(Records for the exercise)
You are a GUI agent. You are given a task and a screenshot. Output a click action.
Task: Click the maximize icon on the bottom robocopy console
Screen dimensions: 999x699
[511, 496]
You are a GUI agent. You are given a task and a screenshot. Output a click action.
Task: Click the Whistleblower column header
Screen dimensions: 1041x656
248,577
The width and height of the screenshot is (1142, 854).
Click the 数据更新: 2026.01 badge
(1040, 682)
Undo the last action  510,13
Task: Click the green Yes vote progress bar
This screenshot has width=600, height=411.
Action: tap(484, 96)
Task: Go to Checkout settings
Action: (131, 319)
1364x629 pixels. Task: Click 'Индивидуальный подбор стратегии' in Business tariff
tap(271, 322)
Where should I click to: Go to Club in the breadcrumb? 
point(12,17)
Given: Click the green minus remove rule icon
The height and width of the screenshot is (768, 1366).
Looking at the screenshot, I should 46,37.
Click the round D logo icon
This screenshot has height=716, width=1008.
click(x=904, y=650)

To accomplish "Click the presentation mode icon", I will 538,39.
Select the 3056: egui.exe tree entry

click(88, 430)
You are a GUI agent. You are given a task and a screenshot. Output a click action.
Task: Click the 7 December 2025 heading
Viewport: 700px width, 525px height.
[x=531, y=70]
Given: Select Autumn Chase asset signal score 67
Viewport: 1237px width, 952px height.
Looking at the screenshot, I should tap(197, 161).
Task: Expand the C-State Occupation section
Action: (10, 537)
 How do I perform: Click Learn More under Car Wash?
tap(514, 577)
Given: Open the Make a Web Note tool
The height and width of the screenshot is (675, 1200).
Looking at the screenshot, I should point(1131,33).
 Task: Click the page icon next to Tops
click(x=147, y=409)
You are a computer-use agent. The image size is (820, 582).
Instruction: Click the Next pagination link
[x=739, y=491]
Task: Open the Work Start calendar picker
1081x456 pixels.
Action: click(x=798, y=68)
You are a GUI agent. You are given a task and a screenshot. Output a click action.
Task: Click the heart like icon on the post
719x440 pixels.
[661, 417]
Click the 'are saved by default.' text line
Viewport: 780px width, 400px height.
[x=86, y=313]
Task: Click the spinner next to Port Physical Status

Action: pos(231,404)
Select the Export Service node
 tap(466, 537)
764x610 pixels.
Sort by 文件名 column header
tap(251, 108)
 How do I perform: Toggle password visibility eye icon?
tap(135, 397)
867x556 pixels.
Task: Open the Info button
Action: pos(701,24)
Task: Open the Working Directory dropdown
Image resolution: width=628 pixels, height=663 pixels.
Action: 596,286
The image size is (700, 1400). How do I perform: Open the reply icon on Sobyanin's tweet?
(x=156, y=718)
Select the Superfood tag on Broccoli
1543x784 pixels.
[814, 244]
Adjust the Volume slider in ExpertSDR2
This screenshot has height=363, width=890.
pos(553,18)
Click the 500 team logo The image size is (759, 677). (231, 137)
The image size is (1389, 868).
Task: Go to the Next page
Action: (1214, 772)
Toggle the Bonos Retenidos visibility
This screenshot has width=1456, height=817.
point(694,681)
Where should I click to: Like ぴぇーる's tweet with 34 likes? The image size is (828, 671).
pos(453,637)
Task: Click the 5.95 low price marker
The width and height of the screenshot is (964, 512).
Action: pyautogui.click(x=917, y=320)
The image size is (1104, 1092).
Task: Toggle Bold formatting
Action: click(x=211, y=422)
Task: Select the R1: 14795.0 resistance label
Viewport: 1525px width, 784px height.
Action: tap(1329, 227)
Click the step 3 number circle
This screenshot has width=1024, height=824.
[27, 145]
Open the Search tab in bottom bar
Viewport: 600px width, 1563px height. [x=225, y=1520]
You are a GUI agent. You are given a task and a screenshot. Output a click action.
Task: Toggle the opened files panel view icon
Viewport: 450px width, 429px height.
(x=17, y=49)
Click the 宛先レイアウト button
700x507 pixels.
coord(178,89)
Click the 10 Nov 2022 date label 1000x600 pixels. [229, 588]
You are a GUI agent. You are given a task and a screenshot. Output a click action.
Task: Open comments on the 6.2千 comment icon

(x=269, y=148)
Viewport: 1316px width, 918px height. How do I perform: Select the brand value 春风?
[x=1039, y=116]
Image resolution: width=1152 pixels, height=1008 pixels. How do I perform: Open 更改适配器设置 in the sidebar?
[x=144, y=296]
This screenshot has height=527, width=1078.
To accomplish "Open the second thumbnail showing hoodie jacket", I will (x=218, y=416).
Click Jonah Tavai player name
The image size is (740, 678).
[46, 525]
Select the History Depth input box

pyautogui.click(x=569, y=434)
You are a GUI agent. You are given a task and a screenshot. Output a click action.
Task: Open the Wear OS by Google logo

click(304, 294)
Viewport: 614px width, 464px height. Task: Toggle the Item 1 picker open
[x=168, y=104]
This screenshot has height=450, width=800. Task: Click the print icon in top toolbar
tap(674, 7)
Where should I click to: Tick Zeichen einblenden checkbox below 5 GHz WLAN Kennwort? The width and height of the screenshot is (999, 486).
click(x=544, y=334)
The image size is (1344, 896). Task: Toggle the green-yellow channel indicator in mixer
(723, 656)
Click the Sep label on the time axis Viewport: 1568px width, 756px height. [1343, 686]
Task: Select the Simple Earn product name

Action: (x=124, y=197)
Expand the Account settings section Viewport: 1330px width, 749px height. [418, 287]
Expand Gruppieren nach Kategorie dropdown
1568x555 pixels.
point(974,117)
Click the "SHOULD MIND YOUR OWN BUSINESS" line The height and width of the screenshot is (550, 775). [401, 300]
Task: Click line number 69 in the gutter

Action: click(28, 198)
(End Records for the exercise)
▶ [Exercise brief]: Copy out the whole listing, exactly as written.

▶ [Result of the task]:
You are a GUI agent. You are given a task and a screenshot. Output a click action.
Task: Click the maximize icon on the bottom robocopy console
Screen dimensions: 999x699
[511, 496]
You are a GUI agent. You are given a task and a screenshot. Output a click action.
Task: Click the Whistleblower column header
Screen dimensions: 1041x656
248,577
The width and height of the screenshot is (1142, 854).
Click the 数据更新: 2026.01 badge
(1040, 682)
Undo the last action  510,13
Task: Click the green Yes vote progress bar
This screenshot has width=600, height=411.
Action: tap(484, 96)
Task: Go to Checkout settings
Action: (131, 319)
1364x629 pixels. Task: Click 'Индивидуальный подбор стратегии' in Business tariff
tap(271, 322)
Where should I click to: Go to Club in the breadcrumb? 
point(12,17)
Given: Click the green minus remove rule icon
The height and width of the screenshot is (768, 1366).
Looking at the screenshot, I should 46,37.
Click the round D logo icon
This screenshot has height=716, width=1008.
click(x=904, y=650)

To accomplish "Click the presentation mode icon", I will 538,39.
Select the 3056: egui.exe tree entry

click(88, 430)
You are a GUI agent. You are given a task and a screenshot. Output a click action.
Task: Click the 7 December 2025 heading
Viewport: 700px width, 525px height.
[x=531, y=70]
Given: Select Autumn Chase asset signal score 67
Viewport: 1237px width, 952px height.
Looking at the screenshot, I should tap(197, 161).
Task: Expand the C-State Occupation section
Action: (10, 537)
 How do I perform: Click Learn More under Car Wash?
tap(514, 577)
Given: Open the Make a Web Note tool
The height and width of the screenshot is (675, 1200).
Looking at the screenshot, I should point(1131,33).
 Task: Click the page icon next to Tops
click(x=147, y=409)
You are a computer-use agent. The image size is (820, 582).
Instruction: Click the Next pagination link
[x=739, y=491]
Task: Open the Work Start calendar picker
1081x456 pixels.
Action: click(x=798, y=68)
You are a GUI agent. You are given a task and a screenshot. Output a click action.
Task: Click the heart like icon on the post
719x440 pixels.
[661, 417]
Click the 'are saved by default.' text line
Viewport: 780px width, 400px height.
[x=86, y=313]
Task: Click the spinner next to Port Physical Status

Action: pos(231,404)
Select the Export Service node
 tap(466, 537)
764x610 pixels.
Sort by 文件名 column header
tap(251, 108)
 How do I perform: Toggle password visibility eye icon?
tap(135, 397)
867x556 pixels.
Task: Open the Info button
Action: pos(701,24)
Task: Open the Working Directory dropdown
Image resolution: width=628 pixels, height=663 pixels.
Action: 596,286
The image size is (700, 1400). How do I perform: Open the reply icon on Sobyanin's tweet?
(x=156, y=718)
Select the Superfood tag on Broccoli
1543x784 pixels.
[814, 244]
Adjust the Volume slider in ExpertSDR2
This screenshot has height=363, width=890.
pos(553,18)
Click the 500 team logo The image size is (759, 677). (231, 137)
The image size is (1389, 868).
Task: Go to the Next page
Action: (1214, 772)
Toggle the Bonos Retenidos visibility
This screenshot has width=1456, height=817.
point(694,681)
Where should I click to: Like ぴぇーる's tweet with 34 likes? The image size is (828, 671).
pos(453,637)
Task: Click the 5.95 low price marker
The width and height of the screenshot is (964, 512).
Action: pyautogui.click(x=917, y=320)
The image size is (1104, 1092).
Task: Toggle Bold formatting
Action: click(x=211, y=422)
Task: Select the R1: 14795.0 resistance label
Viewport: 1525px width, 784px height.
Action: tap(1329, 227)
Click the step 3 number circle
This screenshot has width=1024, height=824.
[27, 145]
Open the Search tab in bottom bar
Viewport: 600px width, 1563px height. [x=225, y=1520]
You are a GUI agent. You are given a task and a screenshot. Output a click action.
Task: Toggle the opened files panel view icon
Viewport: 450px width, 429px height.
(x=17, y=49)
Click the 宛先レイアウト button
700x507 pixels.
coord(178,89)
Click the 10 Nov 2022 date label 1000x600 pixels. [229, 588]
You are a GUI agent. You are given a task and a screenshot. Output a click action.
Task: Open comments on the 6.2千 comment icon

(x=269, y=148)
Viewport: 1316px width, 918px height. How do I perform: Select the brand value 春风?
[x=1039, y=116]
Image resolution: width=1152 pixels, height=1008 pixels. How do I perform: Open 更改适配器设置 in the sidebar?
[x=144, y=296]
This screenshot has height=527, width=1078.
To accomplish "Open the second thumbnail showing hoodie jacket", I will (x=218, y=416).
Click Jonah Tavai player name
The image size is (740, 678).
[46, 525]
Select the History Depth input box

pyautogui.click(x=569, y=434)
You are a GUI agent. You are given a task and a screenshot. Output a click action.
Task: Open the Wear OS by Google logo

click(304, 294)
Viewport: 614px width, 464px height. Task: Toggle the Item 1 picker open
[x=168, y=104]
This screenshot has height=450, width=800. Task: Click the print icon in top toolbar
tap(674, 7)
Where should I click to: Tick Zeichen einblenden checkbox below 5 GHz WLAN Kennwort? The width and height of the screenshot is (999, 486).
click(x=544, y=334)
The image size is (1344, 896). Task: Toggle the green-yellow channel indicator in mixer
(723, 656)
Click the Sep label on the time axis Viewport: 1568px width, 756px height. [1343, 686]
Task: Select the Simple Earn product name

Action: (x=124, y=197)
Expand the Account settings section Viewport: 1330px width, 749px height. [418, 287]
Expand Gruppieren nach Kategorie dropdown
1568x555 pixels.
point(974,117)
Click the "SHOULD MIND YOUR OWN BUSINESS" line The height and width of the screenshot is (550, 775). [401, 300]
Task: Click line number 69 in the gutter

Action: click(28, 198)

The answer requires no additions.